Levels of activated Cdc42p are reduced in CDK mutants and in wild-type cells expressing RGA2^8A. (A) Cell extract from a strain bearing RGA2^8A at the RGA2 endogenous locus (lane 1), a wild-type strain (lane 2), an RGA2^8Abem3Δrga1Δ strain (lane 3), an rga2Δbem3Δrga1Δ triple GAP mutant (lane 4), a pho85Δ mutant (lane 5), a clnΔcln2Δmutant (lane 6), and a pcl1Δ2Δ9Δmutant (lane7) were incubated with GST-PAK (CRIB) beads that bind Cdc42-GTP. Cdc42p was detected by Western blot using α-Cdc42 antibodies. (B) Removal of the Pho85 G1 cyclins, PCL1 and PCL2, exacerbates the phenotype of cdc24-4 allele-bearing cells.
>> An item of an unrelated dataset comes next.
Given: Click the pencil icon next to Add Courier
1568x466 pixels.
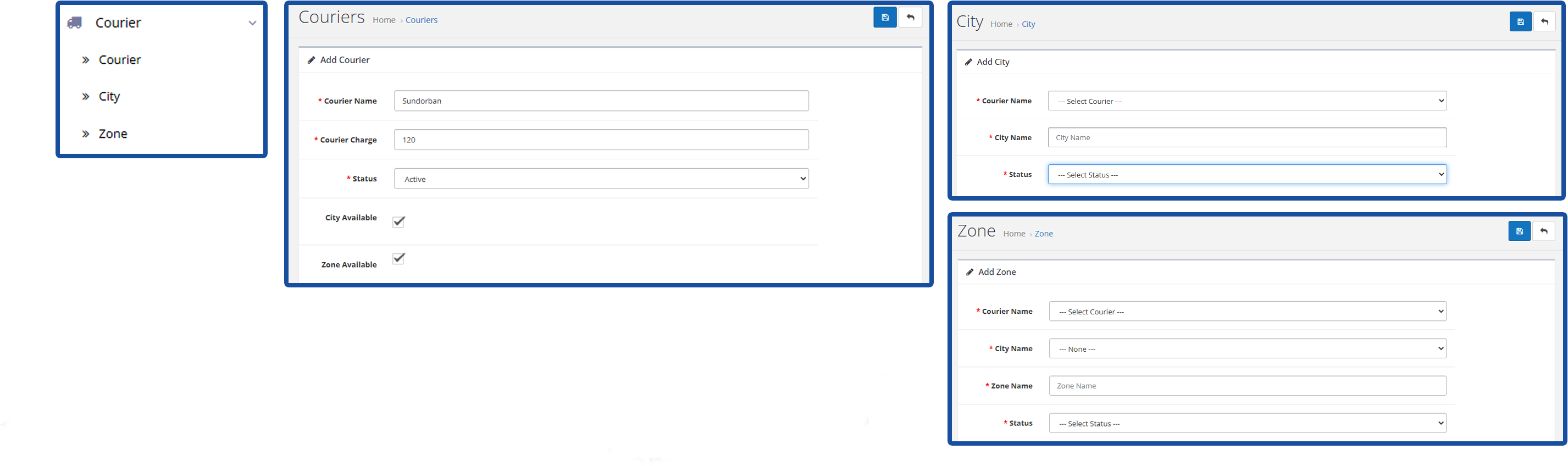Looking at the screenshot, I should click(311, 59).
A cdc24-4 pcl1ΔpGAL-3xHA-PCL2 strain was grown in the presence of glucose (YPD) or galactose (YPG), at a semi-permissive temperature of 30°C, and examined by microscopy. Cells were visualized at × 400 magnification. Size bar is 10 μm.

Figure 6

Rga2^8Ap fails to accumulate G1 phase-specific phosphoforms. (A) The phosphorylation of Rga2p-TAP during a cell cycle was monitored by Western blotting using α-TAP antibody. Samples were taken every 15 min for 90 min following alpha-factor block and release. (B) Rga2p-TAP was immunoprecipitated, divided into two aliquots, and one aliquot was treated with 100 U of lambda phosphatase. (C) The phosphorylation of Rga2p-TAP in pcl1Δpcl2Δpcl9Δ, pho85-as, and cln1Δcln2Δ cells was monitored during a cell cycle by Western blotting using polyclonal α-TAP antibodies. Samples were taken every 15 min for 90 min following alpha-factor block and release. For the pho85-as (analogue sensitive) strain, cells were released from alpha-factor into the indicated concentration of 1Na-PP1. (D) The phosphorylation of Rga2p-TAP or Rga2^8Ap-TAP in wild-type cells was monitored during a cell cycle by Western blotting using α-TAP antibody. Samples were taken every 15 min for 90 min following alpha-factor block and release. Corresponding FACS profiles indicate relative position in the cell cycle. Western blot analysis of Swi6p was used to assess loading. The schematic of Rga2^8Ap shows those potential CDK phosphorylation sites (asterisks; S/TP) mutated to alanine.

Figure 7

Localization of Rga2p in late G1 phase is dependent on phosphorylation by Pho85p and Cdc28p CDK complexes. (A) Phosphorylation influences the localization of Rga2p in cln1Δcln2Δ cells. Wild-type cells expressing RGA2-GFP or RGA2^8A-GFP, and cln1Δcln2Δ cells expressing RGA2-GFP or RGA2^8A-GFP were examined using spinning-disc confocal microscopy. Individual cells representing various stages of the cell cycle are highlighted. (B) RGA2^8A shares overlapping localization with Cdc42p in cln1Δcln2Δ cells. Those strains from panel A were transformed with pMET-mcherry-CDC42 and examined using spinning-disc confocal microscopy.